S. 77. article 242, paragraph 2, of the Act, in that it repeals, on the date of entry into force of this law, articles 137 and 141, § 1, of Act of 4 December 1990 on financial transactions and the financial markets is reported.
S.
78. article 96 § 1 of the Insurance Act, as amended by the Act of November 30, 1935, renumbered by the royal decree of 12 August 1994 and amended by the royal decree of 25 March 2003, is supplemented by the following paragraph: 'the consultation of the Commission of insurance is not required for what is rules to be established by the King in application of article 36.'
S.
79. article 62 of Act of 4 August 1992 on mortgage credit, amended by the royal decree of 25 March 2003, is supplemented by the following paragraph: 'the consultation of the Commission of insurance is not required for what is rules to be established by the King in accordance with article 41.'
S. 80. article 14 of the law of 27 March 1995 on insurance mediation and distribution of insurance is supplemented by the following paragraph: «the consultation of the Commission of insurance is not required with regard to rules to be fixed by the King in application of article 10, 7 °.»
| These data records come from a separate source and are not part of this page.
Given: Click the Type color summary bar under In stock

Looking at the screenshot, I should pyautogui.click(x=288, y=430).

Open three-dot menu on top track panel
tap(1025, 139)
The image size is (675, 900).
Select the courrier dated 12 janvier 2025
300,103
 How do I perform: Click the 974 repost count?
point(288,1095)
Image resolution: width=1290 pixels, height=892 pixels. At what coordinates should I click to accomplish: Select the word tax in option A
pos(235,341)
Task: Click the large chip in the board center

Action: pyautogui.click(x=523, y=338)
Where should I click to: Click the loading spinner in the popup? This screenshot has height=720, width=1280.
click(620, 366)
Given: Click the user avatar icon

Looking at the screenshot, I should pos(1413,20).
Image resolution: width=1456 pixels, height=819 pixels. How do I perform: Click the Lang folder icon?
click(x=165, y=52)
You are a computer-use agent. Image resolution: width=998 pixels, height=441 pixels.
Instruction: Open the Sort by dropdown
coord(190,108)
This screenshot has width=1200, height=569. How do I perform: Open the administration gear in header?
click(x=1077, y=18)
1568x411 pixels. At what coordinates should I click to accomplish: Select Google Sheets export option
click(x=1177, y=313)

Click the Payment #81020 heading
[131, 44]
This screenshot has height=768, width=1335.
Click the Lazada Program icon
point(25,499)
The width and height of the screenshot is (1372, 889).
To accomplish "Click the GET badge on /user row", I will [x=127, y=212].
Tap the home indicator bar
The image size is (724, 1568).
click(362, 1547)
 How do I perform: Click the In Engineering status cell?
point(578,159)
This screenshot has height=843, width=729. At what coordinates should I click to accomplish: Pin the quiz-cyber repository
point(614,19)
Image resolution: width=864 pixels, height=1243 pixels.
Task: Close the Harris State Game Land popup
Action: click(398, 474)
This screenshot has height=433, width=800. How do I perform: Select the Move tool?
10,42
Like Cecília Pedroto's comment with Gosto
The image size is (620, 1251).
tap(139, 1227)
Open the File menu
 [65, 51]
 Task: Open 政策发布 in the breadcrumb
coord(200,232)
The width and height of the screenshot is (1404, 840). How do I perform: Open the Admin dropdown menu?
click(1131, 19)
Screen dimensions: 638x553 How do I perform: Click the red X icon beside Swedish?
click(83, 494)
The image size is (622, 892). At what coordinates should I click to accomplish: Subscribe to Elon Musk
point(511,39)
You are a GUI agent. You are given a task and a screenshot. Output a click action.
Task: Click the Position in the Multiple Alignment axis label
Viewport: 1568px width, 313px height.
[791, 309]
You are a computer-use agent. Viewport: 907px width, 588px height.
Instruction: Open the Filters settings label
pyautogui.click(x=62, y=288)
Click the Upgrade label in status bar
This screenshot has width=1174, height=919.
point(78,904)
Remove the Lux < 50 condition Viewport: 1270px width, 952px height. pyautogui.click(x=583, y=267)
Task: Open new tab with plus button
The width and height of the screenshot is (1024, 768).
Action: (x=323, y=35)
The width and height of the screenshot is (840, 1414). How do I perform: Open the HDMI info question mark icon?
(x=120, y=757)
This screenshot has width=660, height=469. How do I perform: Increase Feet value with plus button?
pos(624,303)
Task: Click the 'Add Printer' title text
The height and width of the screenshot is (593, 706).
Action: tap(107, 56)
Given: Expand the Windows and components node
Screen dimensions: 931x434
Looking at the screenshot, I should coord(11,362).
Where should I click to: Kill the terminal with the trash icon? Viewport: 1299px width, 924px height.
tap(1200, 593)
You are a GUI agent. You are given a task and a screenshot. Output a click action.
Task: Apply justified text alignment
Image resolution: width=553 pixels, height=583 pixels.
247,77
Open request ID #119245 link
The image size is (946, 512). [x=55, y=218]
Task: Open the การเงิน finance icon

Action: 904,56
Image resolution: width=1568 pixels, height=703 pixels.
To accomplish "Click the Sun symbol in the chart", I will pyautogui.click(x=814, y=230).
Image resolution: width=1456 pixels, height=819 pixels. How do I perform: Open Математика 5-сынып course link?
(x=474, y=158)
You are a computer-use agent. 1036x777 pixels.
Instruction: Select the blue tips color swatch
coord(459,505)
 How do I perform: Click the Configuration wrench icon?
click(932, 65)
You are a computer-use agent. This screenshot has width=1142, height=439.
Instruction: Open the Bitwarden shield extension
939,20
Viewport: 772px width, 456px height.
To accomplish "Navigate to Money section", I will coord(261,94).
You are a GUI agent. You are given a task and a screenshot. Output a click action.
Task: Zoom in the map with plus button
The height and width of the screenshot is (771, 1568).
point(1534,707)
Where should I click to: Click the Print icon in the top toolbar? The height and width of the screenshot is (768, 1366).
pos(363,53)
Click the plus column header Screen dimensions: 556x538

S. 81. article 39 of the law concerning investment, repealed by the law of 2 August 2002, firms is restored in the following wording: 'the CBFA is responsible for the control of compliance with articles 36 to 38. For the execution of this mission, it has powers that are attributed to him by articles 34 to 37 of Act of 2 August 2002 on the supervision of the financial sector is financial services. » Chapter V. - provisions binding and entry into force article 82. the King has powers to him by the provisions of chapter II of this Act, on the joint proposal Ministers who have the finance and economy in their attributions.
S. 83. with the exception of articles 42 to 81, the provisions of this Act are applicable from the financial years commencing January 1, 2005 or after that date.
Articles 78 to 80 shall take effect January 1, 2004.
Section 81 comes into force the day of its publication in the Moniteur belge.
Promulgate this Act, order that it self under the seal of the State and published by le Moniteur.
Given in Brussels, on 20 June 2005.
ALBERT by the King: the Deputy Prime Minister and Minister of finance, D. REYNDERS the Minister of the economy, M. VERWILGHEN Scellé of the seal of the State: the Minister of Justice, Ms. L. ONKELINX _ Note (1) Session 2004 - 2005 House of representatives: Parliamentary papers: Bill, no. 51 - 1713/1. -Amendments (Nos. 51-1713/2.-report of the Commission, no. 51 - 1713 / 3)
-Text adopted by the Commission, No 51-1713/4.
Text adopted in plenary meeting and transmitted to the Senate, no. 51-1713/5.
Parliamentary Annals. -Discussion and adoption. Meeting of May 26, 2005.
Senate: Parliamentary Documents. -Draft transmitted by the House of representatives, no. 3-1208/1. -Project not referred by the Senate.